*** Opening of Information provided ***

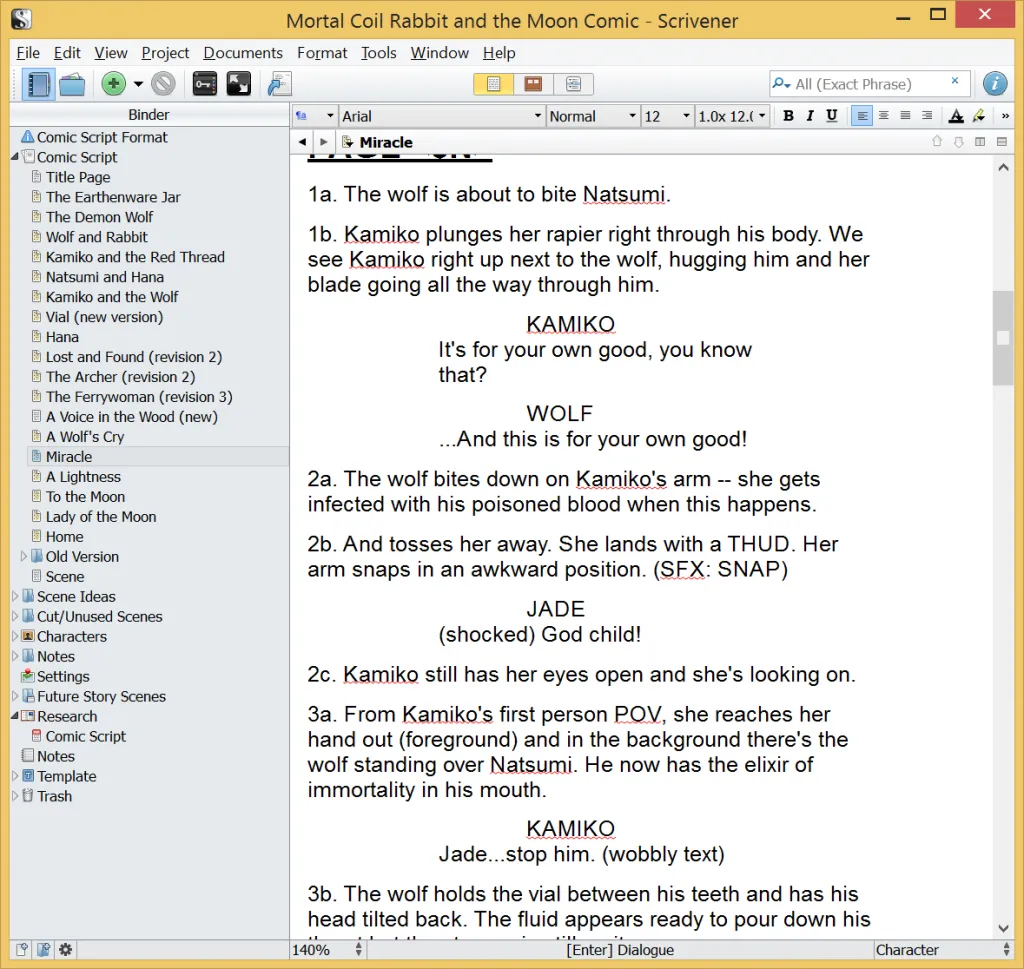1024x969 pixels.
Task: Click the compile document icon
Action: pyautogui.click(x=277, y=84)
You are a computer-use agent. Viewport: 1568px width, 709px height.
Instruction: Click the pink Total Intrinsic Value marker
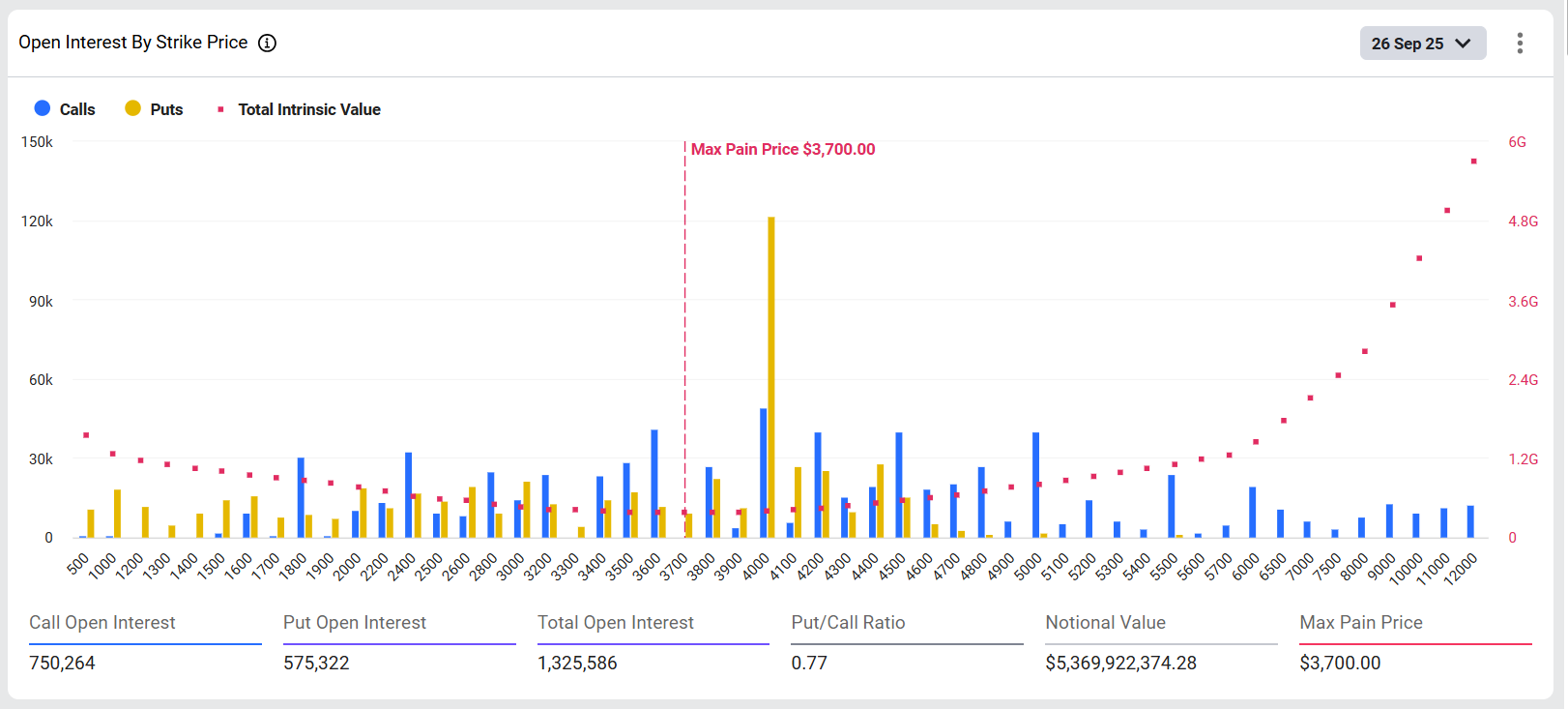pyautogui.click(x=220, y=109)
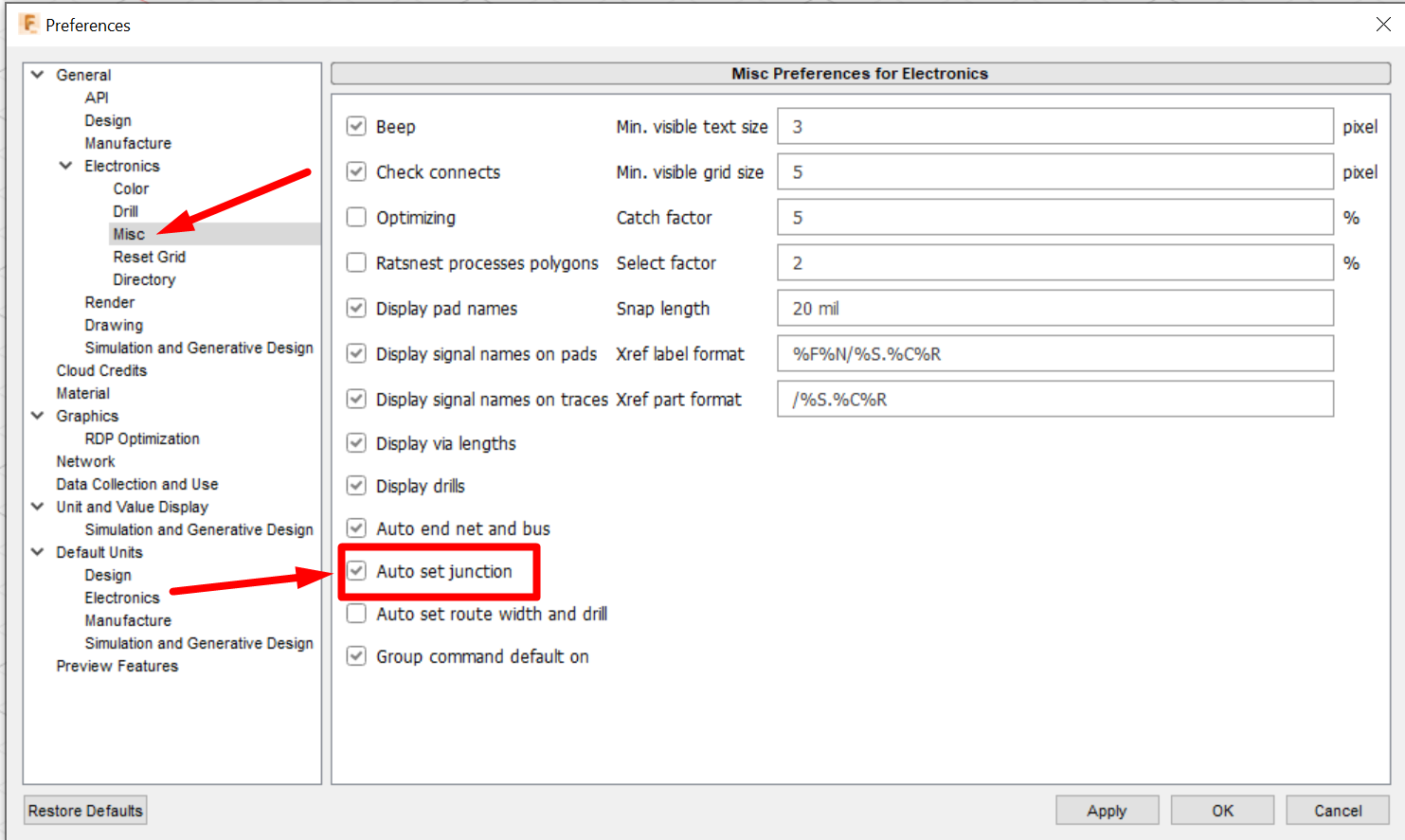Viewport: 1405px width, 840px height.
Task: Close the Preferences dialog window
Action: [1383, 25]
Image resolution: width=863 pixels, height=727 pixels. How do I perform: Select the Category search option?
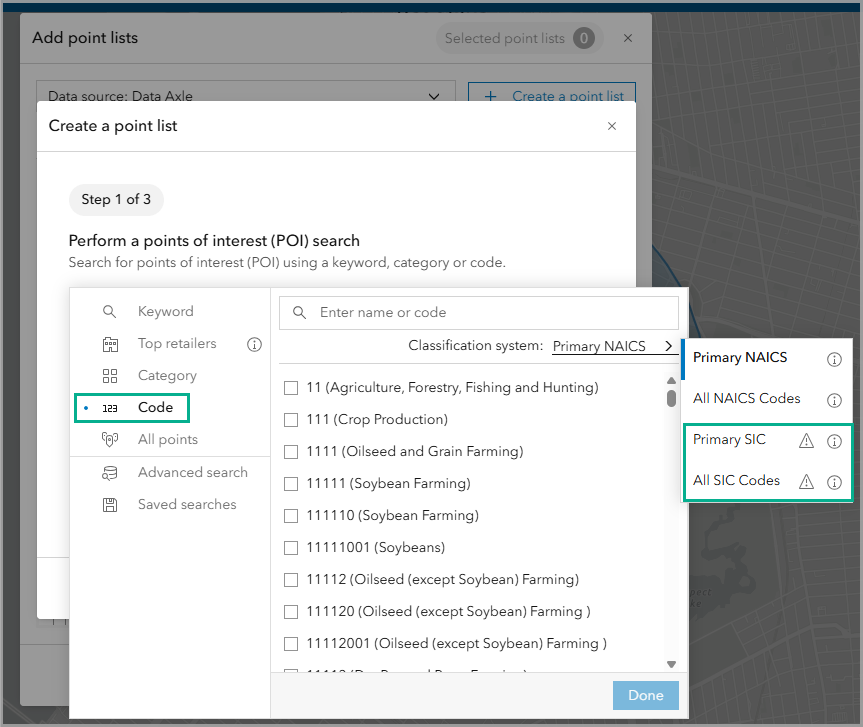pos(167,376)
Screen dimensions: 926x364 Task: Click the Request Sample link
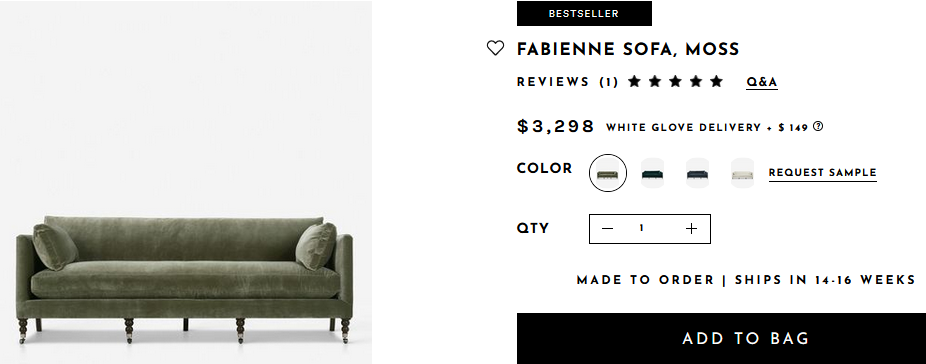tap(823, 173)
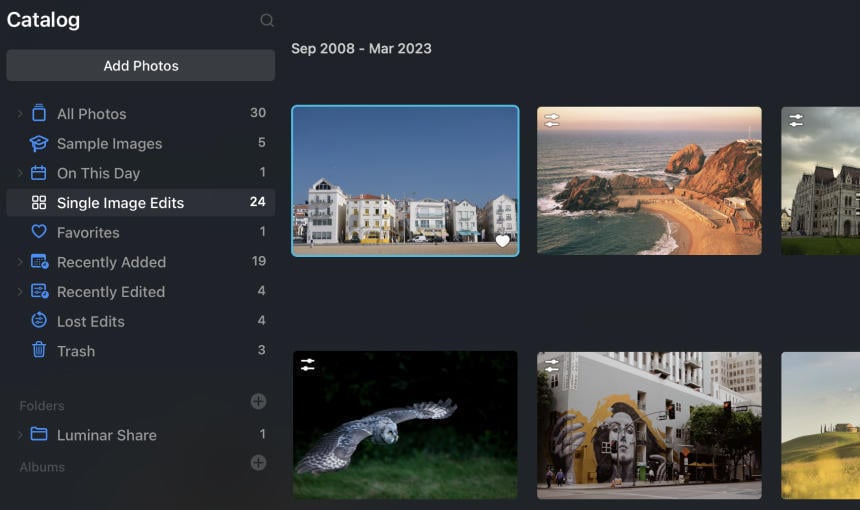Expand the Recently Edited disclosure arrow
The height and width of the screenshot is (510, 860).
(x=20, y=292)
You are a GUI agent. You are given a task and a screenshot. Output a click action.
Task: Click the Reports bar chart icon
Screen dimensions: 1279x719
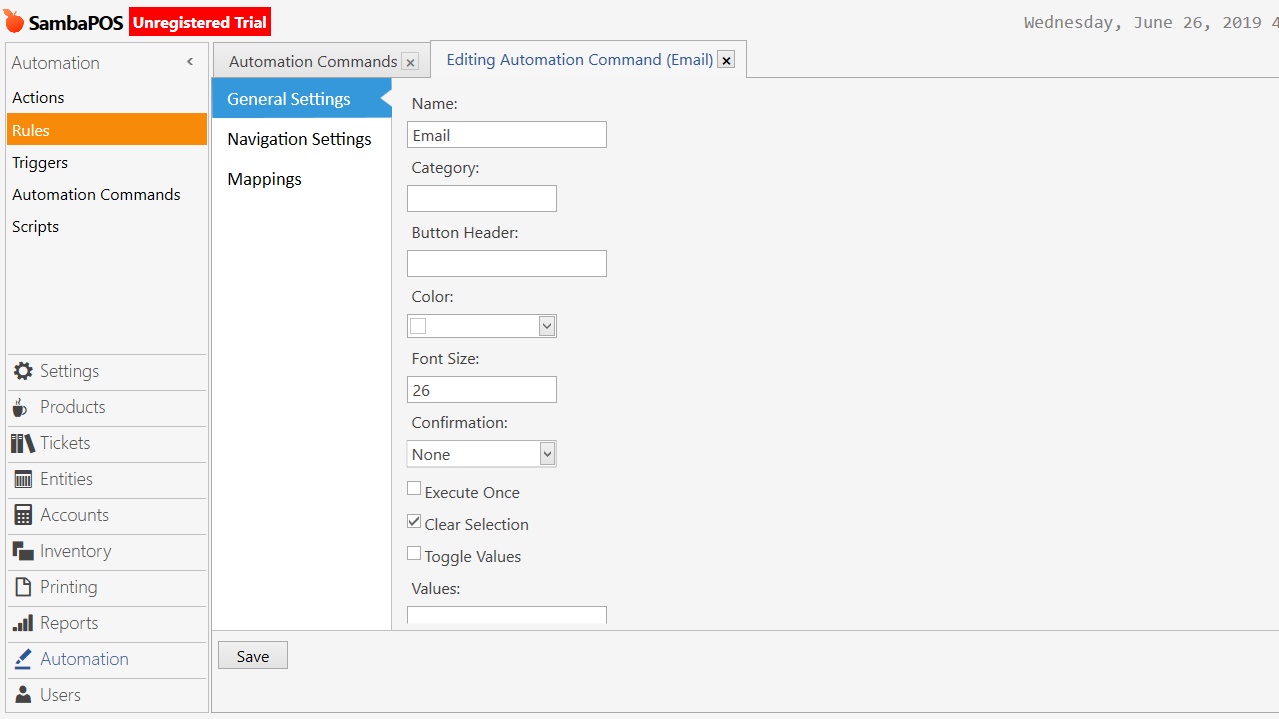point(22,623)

*** Close of Information provided ***

**What is being asked:**
From the line containing "You are a GUI" through the last line of the records, both included, output those lines exactly and nothing else; skip the pictures.

**Final answer:**
You are a GUI agent. You are given a task and a screenshot. Output a click action.
Task: Click the Reports bar chart icon
Screen dimensions: 1279x719
point(22,623)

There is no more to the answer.